How is that setting the tone emotionally for kids?
It’s tough. Man, it’s something we deal with every time we hear of it in surrounding areas and wonder if kids are more resilient; and some are really rattled, same with adults. So that’s clearly a focus. Our third goal, the general term, is positive school culture. We all know what we need to do, focusing on how we do that. Are we bringing people along and communicating and winning them over? Or are we just doing mandates, get on board or else?
Those are kind of our specific goals.
What do you see that is a strong attribute of Ventura Unified?

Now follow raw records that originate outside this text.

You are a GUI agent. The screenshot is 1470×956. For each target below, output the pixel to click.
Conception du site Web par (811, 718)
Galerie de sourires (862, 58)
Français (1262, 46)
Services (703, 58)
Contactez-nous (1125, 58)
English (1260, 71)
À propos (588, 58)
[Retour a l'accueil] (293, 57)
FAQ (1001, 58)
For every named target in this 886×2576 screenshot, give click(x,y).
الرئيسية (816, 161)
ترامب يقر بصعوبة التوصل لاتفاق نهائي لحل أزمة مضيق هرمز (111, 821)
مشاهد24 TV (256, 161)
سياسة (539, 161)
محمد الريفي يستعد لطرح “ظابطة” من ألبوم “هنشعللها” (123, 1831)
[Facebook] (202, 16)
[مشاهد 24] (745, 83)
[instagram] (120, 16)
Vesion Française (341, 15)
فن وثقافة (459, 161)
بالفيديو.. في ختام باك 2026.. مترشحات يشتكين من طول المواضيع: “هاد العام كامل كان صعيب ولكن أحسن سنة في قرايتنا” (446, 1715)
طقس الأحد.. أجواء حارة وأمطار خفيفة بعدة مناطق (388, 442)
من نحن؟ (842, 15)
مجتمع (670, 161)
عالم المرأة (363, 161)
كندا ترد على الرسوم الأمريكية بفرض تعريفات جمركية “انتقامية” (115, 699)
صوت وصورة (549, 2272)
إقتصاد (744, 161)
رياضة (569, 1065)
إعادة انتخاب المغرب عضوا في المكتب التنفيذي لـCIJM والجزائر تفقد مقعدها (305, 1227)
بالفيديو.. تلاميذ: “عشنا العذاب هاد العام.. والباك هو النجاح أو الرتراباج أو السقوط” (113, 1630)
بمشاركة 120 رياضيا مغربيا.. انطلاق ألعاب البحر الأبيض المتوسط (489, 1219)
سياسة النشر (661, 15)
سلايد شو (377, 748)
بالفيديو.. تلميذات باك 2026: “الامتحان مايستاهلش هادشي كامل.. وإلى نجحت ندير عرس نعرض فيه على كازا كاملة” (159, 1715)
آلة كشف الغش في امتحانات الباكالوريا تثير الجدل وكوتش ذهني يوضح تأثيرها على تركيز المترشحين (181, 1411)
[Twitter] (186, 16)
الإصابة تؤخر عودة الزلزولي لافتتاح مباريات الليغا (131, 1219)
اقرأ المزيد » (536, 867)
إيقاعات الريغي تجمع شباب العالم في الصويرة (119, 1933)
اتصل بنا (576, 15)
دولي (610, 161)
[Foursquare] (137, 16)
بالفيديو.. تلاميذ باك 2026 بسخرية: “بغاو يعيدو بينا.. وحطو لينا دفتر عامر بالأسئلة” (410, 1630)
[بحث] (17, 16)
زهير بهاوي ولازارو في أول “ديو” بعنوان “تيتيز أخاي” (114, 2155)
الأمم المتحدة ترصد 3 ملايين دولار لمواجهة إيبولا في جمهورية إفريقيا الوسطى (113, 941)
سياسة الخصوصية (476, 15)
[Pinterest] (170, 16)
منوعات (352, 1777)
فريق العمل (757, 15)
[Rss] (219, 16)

First of all, there is tremendous pride in this city and this district. Through long-term, people graduate, they stay, their kids go here, their grandkids go here, a tremendous amount of pride and that’s great. Through the Thomas Fire, I saw a tremendous amount of people willing to give and support and remedy, and so that’s part of that pride. I think the second for the school district, there is choice here. School choice and programs, where you go to school. That’s incredibly uncommon. Most districts, you live within a school boundary, you go to that school. You have this program and not that program, that’s what you get. But here you have school of choice and ability to shop for programs or pathways or schools.
What are some of the pathways kids are choosing as of late?
Pathways in medical professions, in industrial applications, in STEM, technology. We have one school where the focus is leadership (ATLAS), which is phenomenal. We have schools in the arts or multiple languages, a lot of variety and generic great standard schools.
I think the other thing I have found that is very unique to Ventura Unified, a ton of amazing things going on that nobody knows about.
A group of eighth- and ninth-graders at DATA call themselves STEMBassadors. They actually staff development for teachers, teachers that are unfamiliar or uncomfortable with technology. There are very few programs like that. The leadership academy at ATLAS School in Saticoy, you walk on and a third-grader will walk up and shake your hand and look you in the eye and say, “I can give you a tour, do you have any questions?” It’s just phenomenal; those things are going on all over in music and arts and lots of different programs.
How are the students after the Thomas Fire?
We anticipated any and all challenges, coming back from the fire, so we had teams of school psychologists who wanted to be nimble and be able to react, so we planned for the worst and expected the best. The kids really surprised us how well they came back, how resilient they were. Not that we didn’t have issues; they exceeded all of our expectations and getting back on track and moving forward. The teachers handled it well. A lot of teachers lost their homes, lost everything they had. Again, district and community coming together, in my opinion, to have more support, remedies and answers than the need; that was pretty cool to see.